Au Silk Road Hotel de Yazd

Dans le taxi qui m'emmène a l'Hotel Silk Road, je prie pour qu'il reste des places de libre. A Beyrouth, le vieil australien qui m'avait donné des (bons) tuyaux sur l'Iran m'avait conseillé de venir la. C'est un des plus beaux hôtels de la ville, peut-être même d'Iran, les prix des chambres sont au-dessus de mes moyens de voyageur solitaire (25-30 $), mais ils ont aussi, ce qui n'était pas mentionné dans les guides, un petit dortoir au prix ridicule de 4$. Et cela inclu même un petit-déjeuner royal et a volonté. J'ai de la chance, il reste une place. Déjà je suis heureux. Je pose mon sac, admire quelques minutes la cour intérieure de l'hôtel, et pars a la chasse au restaurant (ne sachant pas alors que le resto de l'hôtel est aussi une affaire). Sur le chemin, je croise Lukas, le polonais de Teheran, qui est libéré de ses études pour quelques jours. On se donne rendez-vous pour une bouffe le lendemain. De toute façon, on est voisins. Ça tombe bien, j'ai un bon feeling avec ce mec, ça me permettra de le connaître mieux, parce que je ne l'ai vu que brièvement sur Teheran.

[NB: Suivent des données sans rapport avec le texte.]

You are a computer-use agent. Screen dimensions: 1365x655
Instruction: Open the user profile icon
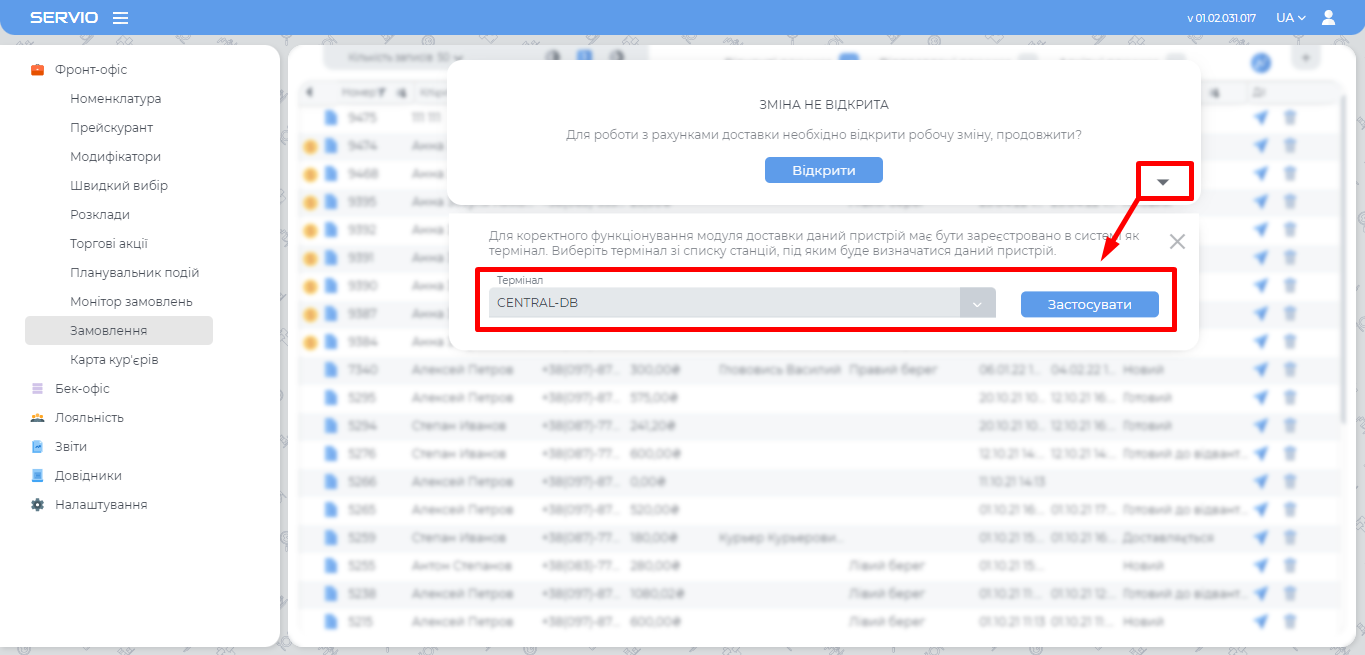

De retour a l'hôtel, comme prévu, je trouve Noortje et Tineke glandouillant sur un des bancs/divans qui entoure la fontaine de la cour. On entame une partie de cartes enflammées, une sorte de "trouduc" amélioré qui s'appelle, pour rester dans le ton, "shithead".

Petit détail "amusant", elles m'apprennent que les jeux de cartes sont interdits en Iran, comme apparemment tous les jeux qui peuvent entraîner des paris (plus ou moins tout donc je pense). C'est vrai qu'en y pensant, a part au Kurdistan, je n'ai vu personne en Iran jouer a quoi que ce soit. Pas de dominos, pas de backgammon, comme partout ailleurs au Moyen-Orient, rien du tout. Et c'est pas une blague. En sortant leurs cartes dans un salon de thé, elles se sont vite faites stopper par des mecs, aussi nerveux de les voir sortir des cartes que si c'était de la drogue ou je ne sais quoi.